La reclamación tras comprar un perro

Como en muchas otras adquisiciones, si no hay factura por la compra del animal no hay posibilidad de reclamación, en caso de que sea necesaria. El animal puede estar enfermo e incluso morir días después de su compra debido a determinadas patologías.

Cuando se trata de establecimientos autorizados, la compra suele implicar una garantía de 15 días. Durante este periodo, si el animal enferma o muere, el comprador puede reclamar una compensación económica.

También es cierto que hay enfermedades que surgen pasados los 15 días de la compra del perro y, para entonces, ya será muy complicado reclamar en el establecimiento.

Sobreexplotación de animales

Existen criadores que someten a las hembras a una sobreexplotación para obtener más cachorros. Sobre todo cuando compramos animales sin garantía, hemos de saber que estamos fomentando ese negocio, el de la sobreexplotación.

Fraudes y pedigrís

Como vemos, el número de fraudes en la adquisición de perros con una supuesta raza y un pedigrí determinados es más frecuente de lo deseable. Una de las formas de evitar la estafa es solicitar la realización de pruebas de ADN para determinar quiénes son los padres y el origen del can.

Es cierto también que las compras no frenan el abandono. La adopción de un perro es una opción solidaria y necesaria, si se tiene en cuenta que en España se recogen cerca de 110.000 perros abandonados cada año.  No tiene demasiado sentido comprar un can cuando hay mucha población de animales abandonados en los albergues.
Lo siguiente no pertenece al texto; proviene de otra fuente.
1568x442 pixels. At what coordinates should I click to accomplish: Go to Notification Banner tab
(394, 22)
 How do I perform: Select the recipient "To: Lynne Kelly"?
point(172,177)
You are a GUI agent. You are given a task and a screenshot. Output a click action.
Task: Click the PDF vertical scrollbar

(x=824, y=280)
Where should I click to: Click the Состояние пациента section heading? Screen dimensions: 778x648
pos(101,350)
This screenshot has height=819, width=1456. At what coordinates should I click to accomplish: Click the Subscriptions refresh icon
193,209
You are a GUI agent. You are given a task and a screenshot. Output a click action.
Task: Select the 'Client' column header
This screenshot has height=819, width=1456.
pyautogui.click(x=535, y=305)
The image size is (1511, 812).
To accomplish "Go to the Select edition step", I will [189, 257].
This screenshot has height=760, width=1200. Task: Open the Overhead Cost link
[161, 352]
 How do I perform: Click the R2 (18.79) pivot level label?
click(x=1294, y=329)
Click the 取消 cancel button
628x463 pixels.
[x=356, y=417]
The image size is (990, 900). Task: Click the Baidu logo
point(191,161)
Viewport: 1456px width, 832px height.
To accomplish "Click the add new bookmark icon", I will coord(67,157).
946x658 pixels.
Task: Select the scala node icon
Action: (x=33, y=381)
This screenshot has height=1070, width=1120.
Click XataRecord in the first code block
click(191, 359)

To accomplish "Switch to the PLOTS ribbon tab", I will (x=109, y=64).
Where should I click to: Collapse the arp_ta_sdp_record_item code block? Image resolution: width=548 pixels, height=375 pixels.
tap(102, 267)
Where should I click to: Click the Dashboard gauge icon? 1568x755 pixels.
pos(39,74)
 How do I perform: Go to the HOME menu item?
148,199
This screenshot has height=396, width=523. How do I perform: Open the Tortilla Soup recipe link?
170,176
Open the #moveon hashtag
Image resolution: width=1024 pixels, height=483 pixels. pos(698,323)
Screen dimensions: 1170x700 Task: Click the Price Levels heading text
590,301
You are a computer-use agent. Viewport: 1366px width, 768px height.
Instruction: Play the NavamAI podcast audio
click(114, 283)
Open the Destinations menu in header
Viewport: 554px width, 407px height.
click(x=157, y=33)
Consejos para evitar riesgo al comprar un perro

perro adoptado

  • Conocer los orígenes. Como hemos visto, es recomendable para comprobar su procedencia.
  • Hablar con el criador y conocer detalles del animal.
  • Si hay un club de la raza del animal, visitarlo para conocer sus peculiaridades.
  • Evaluar las instalaciones donde vive la camada y sus condiciones higiénico-sanitarias. Es la manera de saber si el criador es profesional y responsable con los animales que cría y vende.
  • El sistema para recoger el ADN y saber la procedencia del animal no es difícil. Sencillamente se toma un bastoncillo y se frota la zona interna de la mejilla para recolectar células que es donde se encuentra el ADN. Es seguro e indoloro para el perro. Este ADN tiene información, por ejemplo, cuando un perro viene de más de una raza diferente. En todos los casos, alguna de esas razas será la que predomine y el can se parecerá más a ella física y emocionalmente.